EXERCISE AIM - Reproduce the following entries verbatim, line by line.

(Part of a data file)
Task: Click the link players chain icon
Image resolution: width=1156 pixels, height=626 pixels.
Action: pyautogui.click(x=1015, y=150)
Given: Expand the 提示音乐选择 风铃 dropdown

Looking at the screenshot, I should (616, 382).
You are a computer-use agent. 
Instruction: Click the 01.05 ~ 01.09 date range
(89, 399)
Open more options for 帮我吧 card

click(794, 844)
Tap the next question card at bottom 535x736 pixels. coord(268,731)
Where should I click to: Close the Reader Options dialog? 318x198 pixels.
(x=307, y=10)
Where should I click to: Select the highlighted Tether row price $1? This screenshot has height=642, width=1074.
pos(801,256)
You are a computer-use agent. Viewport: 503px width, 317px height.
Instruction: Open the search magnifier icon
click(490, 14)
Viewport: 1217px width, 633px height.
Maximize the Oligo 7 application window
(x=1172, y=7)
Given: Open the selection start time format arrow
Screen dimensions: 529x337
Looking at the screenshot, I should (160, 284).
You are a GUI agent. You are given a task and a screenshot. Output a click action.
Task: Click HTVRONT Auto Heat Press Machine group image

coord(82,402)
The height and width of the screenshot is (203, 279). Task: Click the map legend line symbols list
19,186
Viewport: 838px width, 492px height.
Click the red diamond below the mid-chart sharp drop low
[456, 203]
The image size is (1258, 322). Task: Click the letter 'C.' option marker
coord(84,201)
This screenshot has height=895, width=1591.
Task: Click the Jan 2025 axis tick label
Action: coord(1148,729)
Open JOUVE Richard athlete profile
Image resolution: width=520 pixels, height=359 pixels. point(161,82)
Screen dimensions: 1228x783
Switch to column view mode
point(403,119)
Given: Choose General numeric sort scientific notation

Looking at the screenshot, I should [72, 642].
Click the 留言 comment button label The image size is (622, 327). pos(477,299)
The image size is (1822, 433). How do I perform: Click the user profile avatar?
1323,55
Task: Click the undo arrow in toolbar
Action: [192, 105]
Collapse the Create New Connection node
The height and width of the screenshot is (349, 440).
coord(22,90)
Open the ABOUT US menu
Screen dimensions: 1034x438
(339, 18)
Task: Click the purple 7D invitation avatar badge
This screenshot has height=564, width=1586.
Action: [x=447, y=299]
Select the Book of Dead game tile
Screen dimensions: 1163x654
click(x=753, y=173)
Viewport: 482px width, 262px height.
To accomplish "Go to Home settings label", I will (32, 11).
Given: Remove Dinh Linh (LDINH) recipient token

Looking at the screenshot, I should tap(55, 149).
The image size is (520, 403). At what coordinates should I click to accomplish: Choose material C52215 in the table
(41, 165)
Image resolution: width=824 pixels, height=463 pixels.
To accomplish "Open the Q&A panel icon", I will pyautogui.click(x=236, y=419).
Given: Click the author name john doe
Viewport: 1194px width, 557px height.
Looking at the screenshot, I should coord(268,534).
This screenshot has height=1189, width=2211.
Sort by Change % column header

ANSWER TO THIS TASK -
Task: Click the link players chain icon
Image resolution: width=1156 pixels, height=626 pixels.
Action: pyautogui.click(x=1015, y=150)
Given: Expand the 提示音乐选择 风铃 dropdown

Looking at the screenshot, I should (616, 382).
You are a computer-use agent. 
Instruction: Click the 01.05 ~ 01.09 date range
(89, 399)
Open more options for 帮我吧 card

click(794, 844)
Tap the next question card at bottom 535x736 pixels. coord(268,731)
Where should I click to: Close the Reader Options dialog? 318x198 pixels.
(x=307, y=10)
Where should I click to: Select the highlighted Tether row price $1? This screenshot has height=642, width=1074.
pos(801,256)
You are a computer-use agent. Viewport: 503px width, 317px height.
Instruction: Open the search magnifier icon
click(490, 14)
Viewport: 1217px width, 633px height.
Maximize the Oligo 7 application window
(x=1172, y=7)
Given: Open the selection start time format arrow
Screen dimensions: 529x337
Looking at the screenshot, I should (160, 284).
You are a GUI agent. You are given a task and a screenshot. Output a click action.
Task: Click HTVRONT Auto Heat Press Machine group image

coord(82,402)
The height and width of the screenshot is (203, 279). Task: Click the map legend line symbols list
19,186
Viewport: 838px width, 492px height.
Click the red diamond below the mid-chart sharp drop low
[456, 203]
The image size is (1258, 322). Task: Click the letter 'C.' option marker
coord(84,201)
This screenshot has height=895, width=1591.
Task: Click the Jan 2025 axis tick label
Action: coord(1148,729)
Open JOUVE Richard athlete profile
Image resolution: width=520 pixels, height=359 pixels. point(161,82)
Screen dimensions: 1228x783
Switch to column view mode
point(403,119)
Given: Choose General numeric sort scientific notation

Looking at the screenshot, I should [72, 642].
Click the 留言 comment button label The image size is (622, 327). pos(477,299)
The image size is (1822, 433). How do I perform: Click the user profile avatar?
1323,55
Task: Click the undo arrow in toolbar
Action: [192, 105]
Collapse the Create New Connection node
The height and width of the screenshot is (349, 440).
coord(22,90)
Open the ABOUT US menu
Screen dimensions: 1034x438
(339, 18)
Task: Click the purple 7D invitation avatar badge
This screenshot has height=564, width=1586.
Action: [x=447, y=299]
Select the Book of Dead game tile
Screen dimensions: 1163x654
click(x=753, y=173)
Viewport: 482px width, 262px height.
To accomplish "Go to Home settings label", I will (32, 11).
Given: Remove Dinh Linh (LDINH) recipient token

Looking at the screenshot, I should tap(55, 149).
The image size is (520, 403). At what coordinates should I click to accomplish: Choose material C52215 in the table
(41, 165)
Image resolution: width=824 pixels, height=463 pixels.
To accomplish "Open the Q&A panel icon", I will pyautogui.click(x=236, y=419).
Given: Click the author name john doe
Viewport: 1194px width, 557px height.
Looking at the screenshot, I should coord(268,534).
This screenshot has height=1189, width=2211.
Sort by Change % column header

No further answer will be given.